### THE PROBLEM:
Please return the full listing word for word, leaving out any pictures.

### RECORDS FOR THIS EXERCISE:
..............................

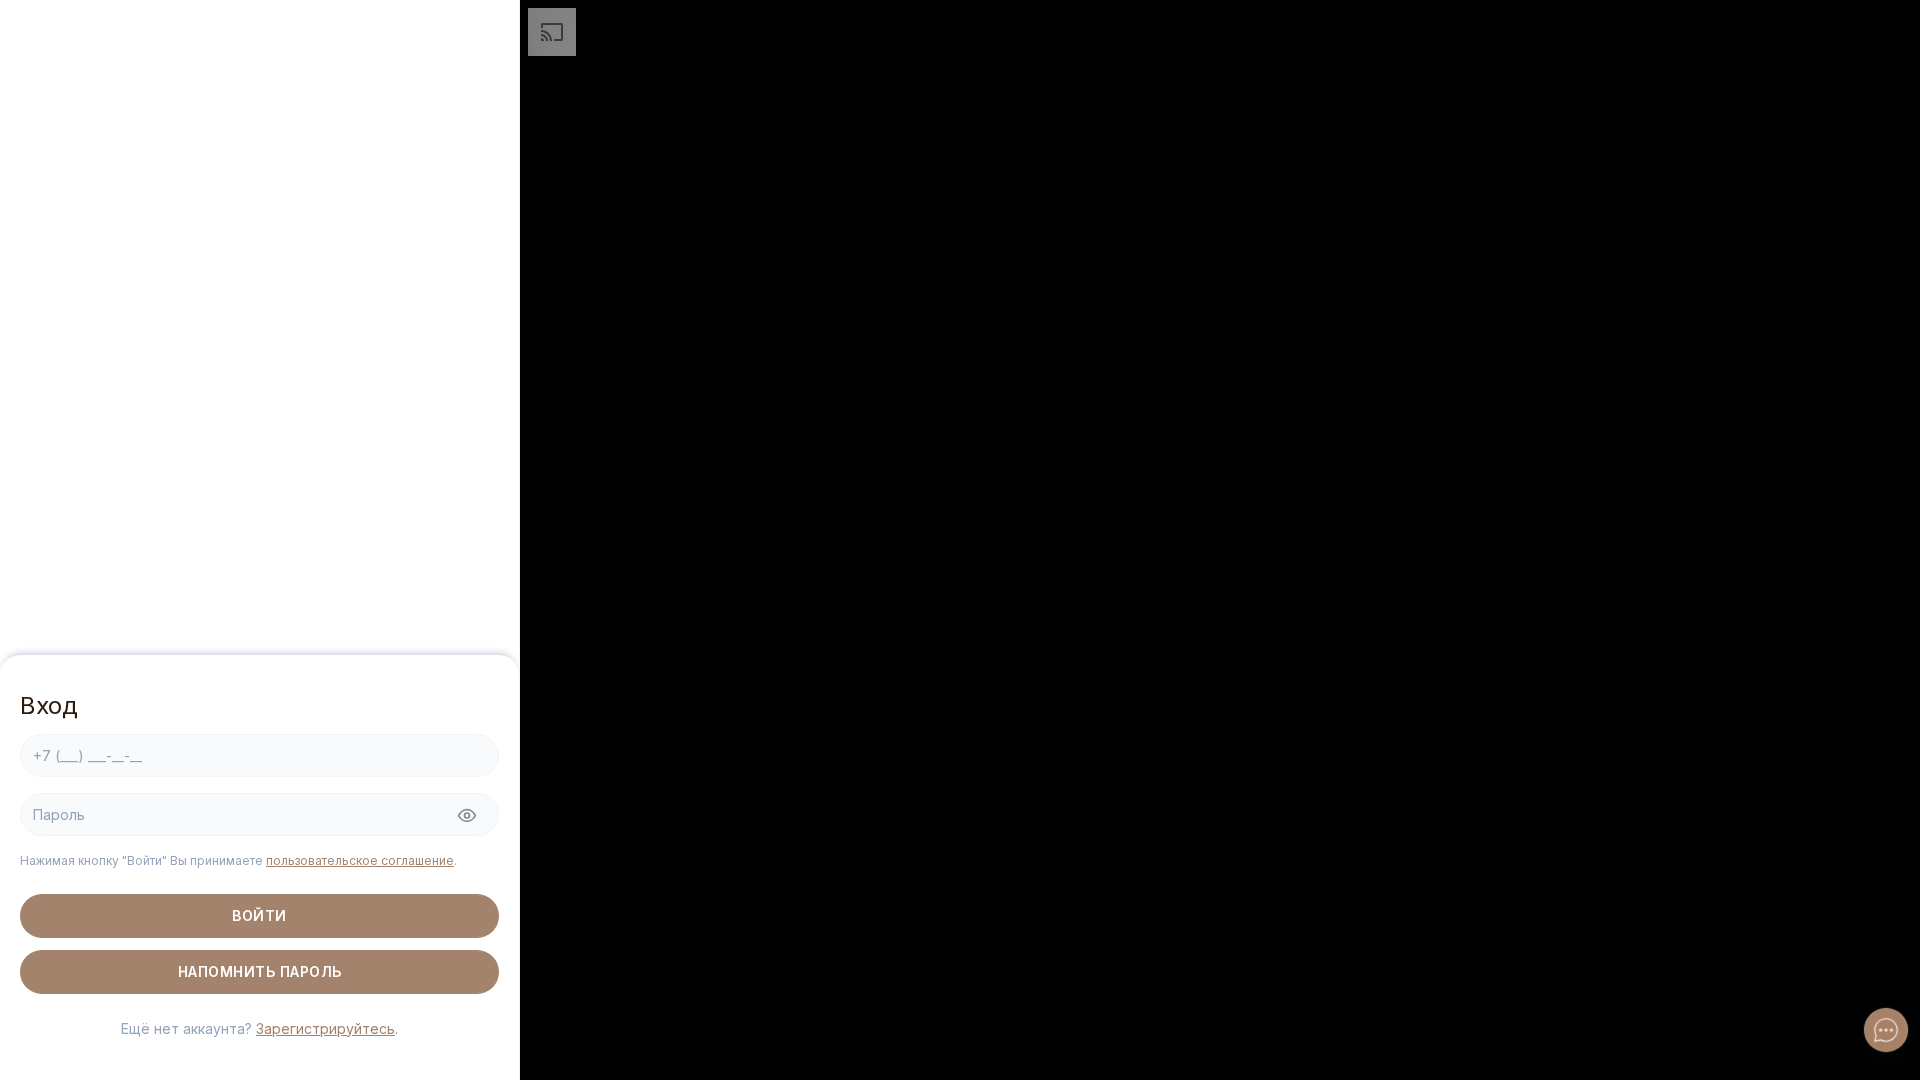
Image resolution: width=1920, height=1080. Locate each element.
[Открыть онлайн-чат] (1886, 1030)
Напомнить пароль (260, 971)
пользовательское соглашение (360, 860)
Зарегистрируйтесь (325, 1028)
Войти (259, 915)
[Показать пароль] (467, 816)
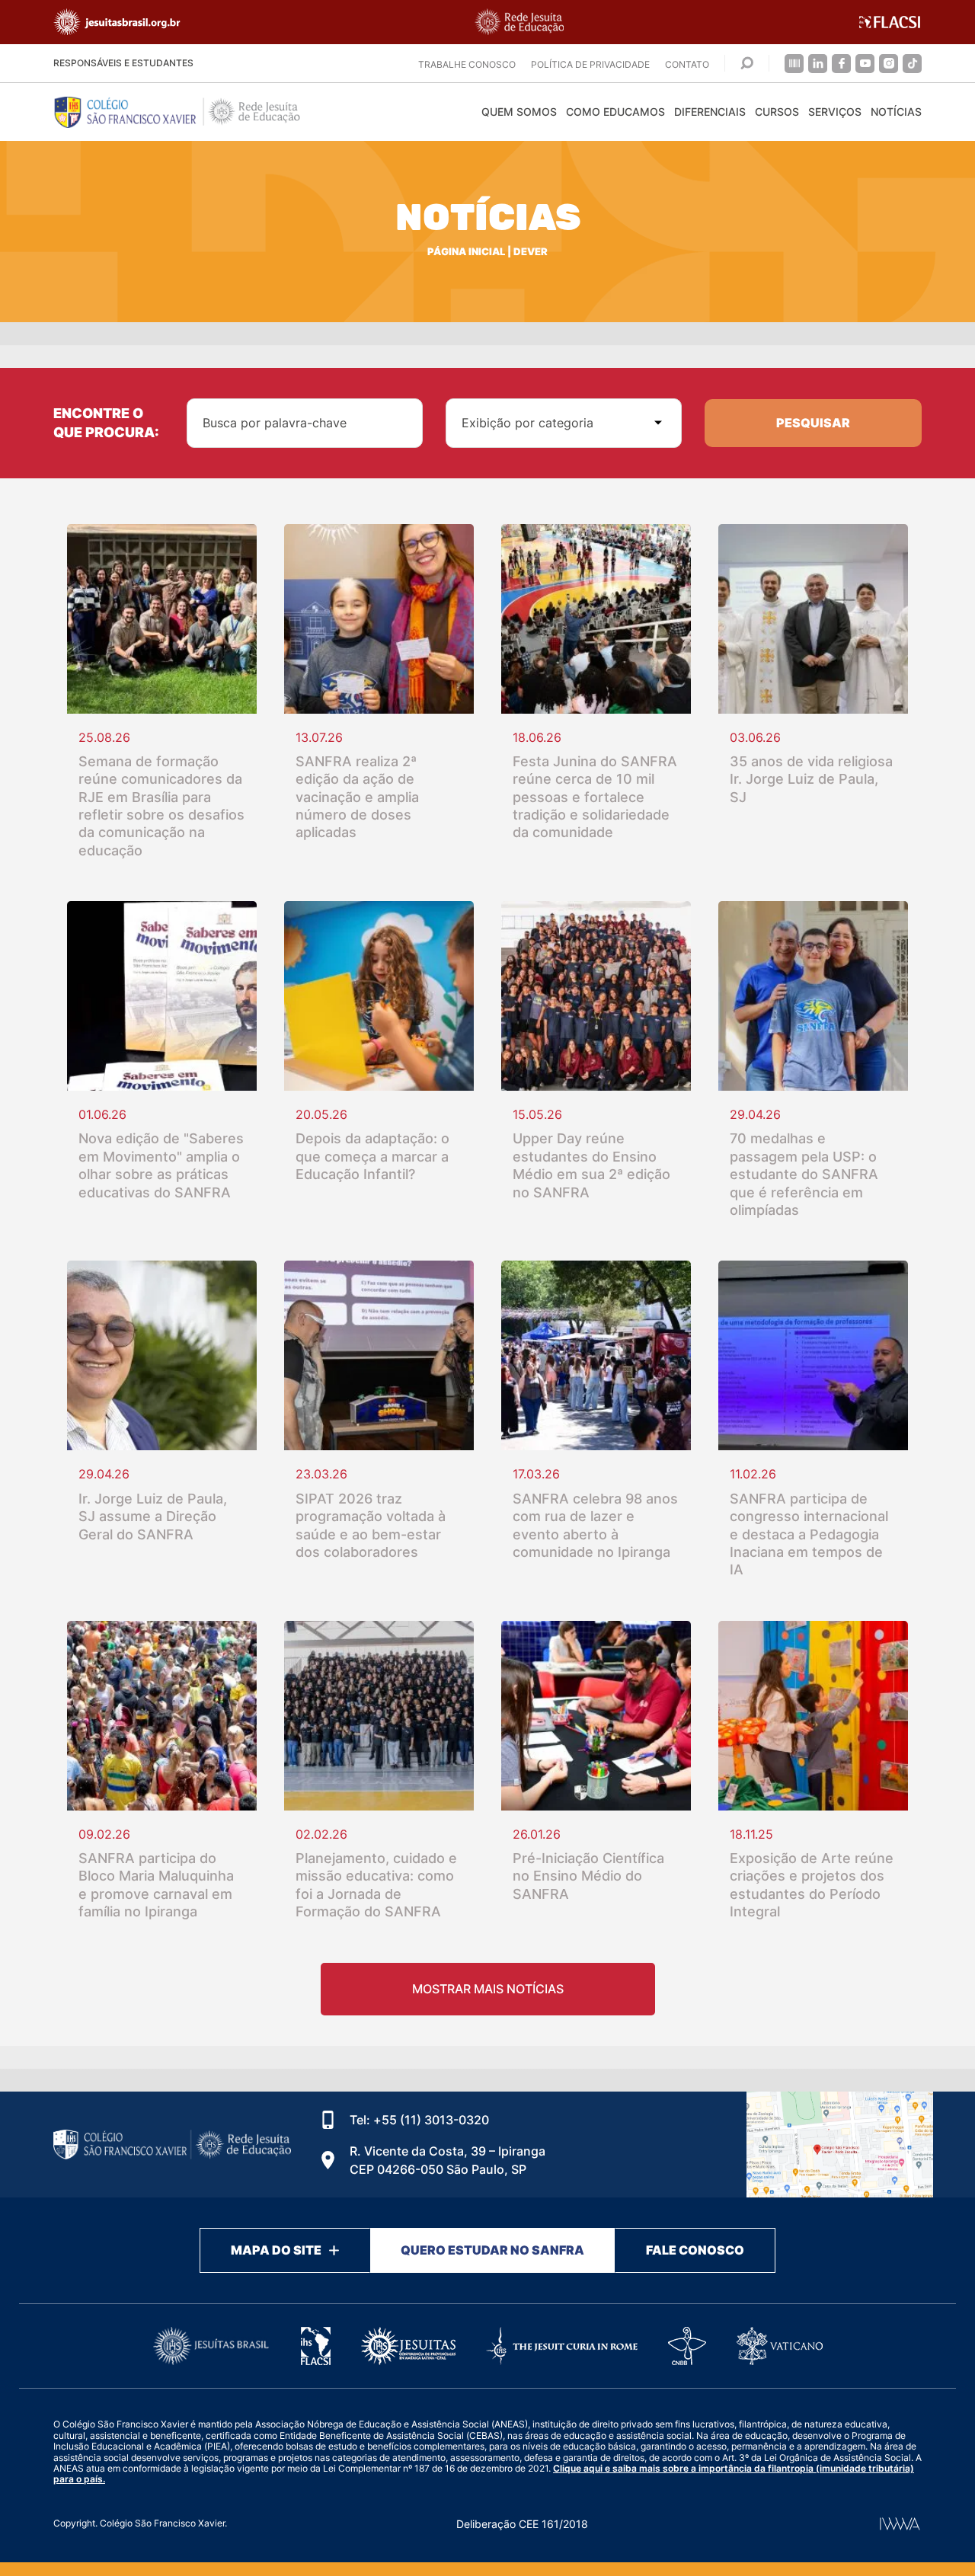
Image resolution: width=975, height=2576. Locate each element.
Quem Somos (519, 111)
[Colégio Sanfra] (190, 112)
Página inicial (466, 251)
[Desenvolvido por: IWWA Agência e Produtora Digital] (900, 2523)
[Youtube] (864, 63)
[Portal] (794, 63)
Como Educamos (615, 111)
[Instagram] (888, 63)
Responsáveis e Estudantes (123, 63)
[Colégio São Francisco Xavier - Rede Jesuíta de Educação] (839, 2144)
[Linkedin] (817, 63)
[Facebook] (841, 63)
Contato (687, 64)
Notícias (896, 111)
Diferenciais (710, 111)
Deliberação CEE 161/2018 (522, 2523)
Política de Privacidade (590, 64)
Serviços (835, 111)
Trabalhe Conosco (467, 64)
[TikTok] (912, 63)
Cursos (777, 111)
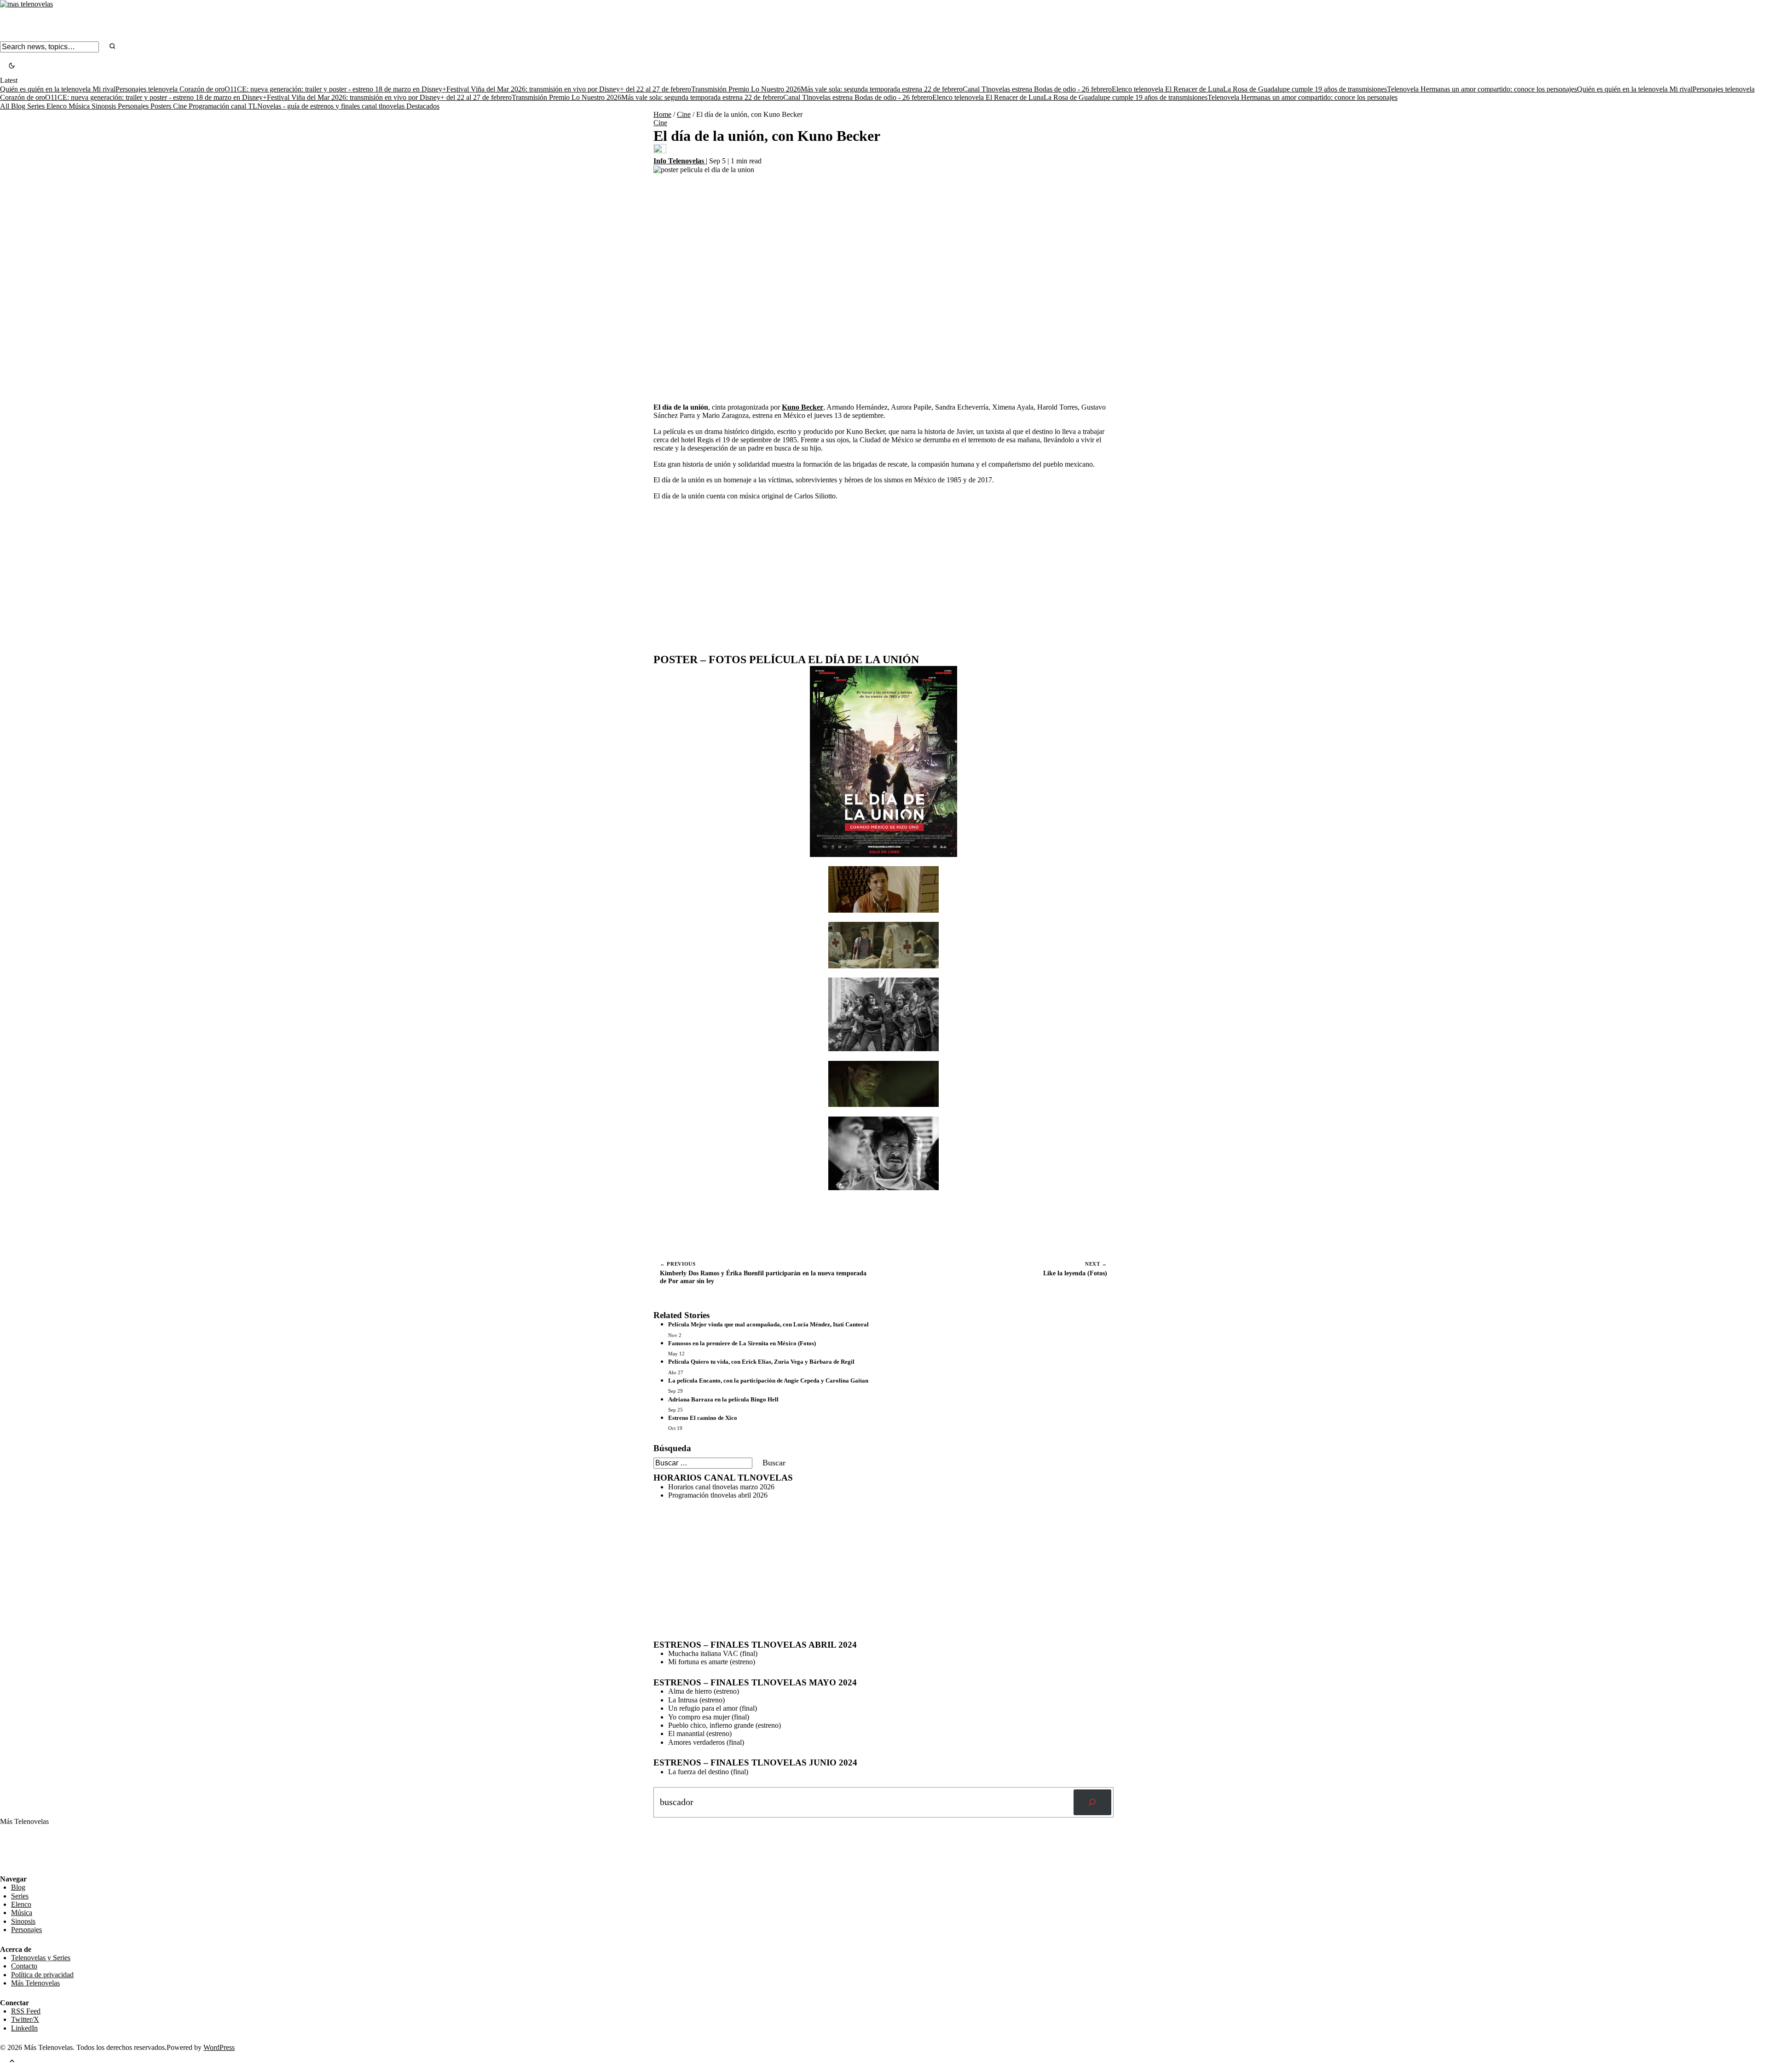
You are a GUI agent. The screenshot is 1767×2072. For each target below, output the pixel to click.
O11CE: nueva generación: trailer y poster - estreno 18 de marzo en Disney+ (335, 89)
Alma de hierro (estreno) (703, 1691)
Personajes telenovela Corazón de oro (170, 89)
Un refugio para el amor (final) (712, 1708)
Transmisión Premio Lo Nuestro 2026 (746, 89)
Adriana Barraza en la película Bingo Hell (723, 1399)
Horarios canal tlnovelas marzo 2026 (721, 1487)
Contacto (24, 1966)
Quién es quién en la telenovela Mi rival (57, 89)
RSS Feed (19, 1849)
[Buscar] (1092, 1802)
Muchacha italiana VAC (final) (712, 1653)
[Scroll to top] (12, 2062)
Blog (19, 106)
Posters (161, 106)
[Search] (112, 47)
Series (36, 106)
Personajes (134, 106)
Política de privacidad (42, 1975)
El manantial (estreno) (700, 1733)
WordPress (219, 2047)
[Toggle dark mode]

..............................

### COMPLETED TASK:
Image resolution: width=1920, height=1080. Locate each element.
[Открыть онлайн-чат] (1886, 1030)
Напомнить пароль (260, 971)
пользовательское соглашение (360, 860)
Зарегистрируйтесь (325, 1028)
Войти (259, 915)
[Показать пароль] (467, 816)
Image resolution: width=975, height=2576. Locate each element.
Quem Somos (519, 111)
[Colégio Sanfra] (190, 112)
Página inicial (466, 251)
[Desenvolvido por: IWWA Agência e Produtora Digital] (900, 2523)
[Youtube] (864, 63)
[Portal] (794, 63)
Como Educamos (615, 111)
[Instagram] (888, 63)
Responsáveis e Estudantes (123, 63)
[Colégio São Francisco Xavier - Rede Jesuíta de Educação] (839, 2144)
[Linkedin] (817, 63)
[Facebook] (841, 63)
Contato (687, 64)
Notícias (896, 111)
Diferenciais (710, 111)
Deliberação CEE 161/2018 (522, 2523)
Política de Privacidade (590, 64)
Serviços (835, 111)
Trabalhe Conosco (467, 64)
[TikTok] (912, 63)
Cursos (777, 111)
You are a GUI agent. The screenshot is 1767×2072. For each target below, output the pixel to click.
O11CE: nueva generación: trailer y poster - estreno 18 de marzo en Disney+ (335, 89)
Alma de hierro (estreno) (703, 1691)
Personajes telenovela Corazón de oro (170, 89)
Un refugio para el amor (final) (712, 1708)
Transmisión Premio Lo Nuestro 2026 (746, 89)
Adriana Barraza en la película Bingo Hell (723, 1399)
Horarios canal tlnovelas marzo 2026 (721, 1487)
Contacto (24, 1966)
Quién es quién en la telenovela Mi rival (57, 89)
RSS Feed (19, 1849)
[Buscar] (1092, 1802)
Muchacha italiana VAC (final) (712, 1653)
[Scroll to top] (12, 2062)
Blog (19, 106)
Posters (161, 106)
[Search] (112, 47)
Series (36, 106)
Personajes (134, 106)
Política de privacidad (42, 1975)
El manantial (estreno) (700, 1733)
WordPress (219, 2047)
[Toggle dark mode]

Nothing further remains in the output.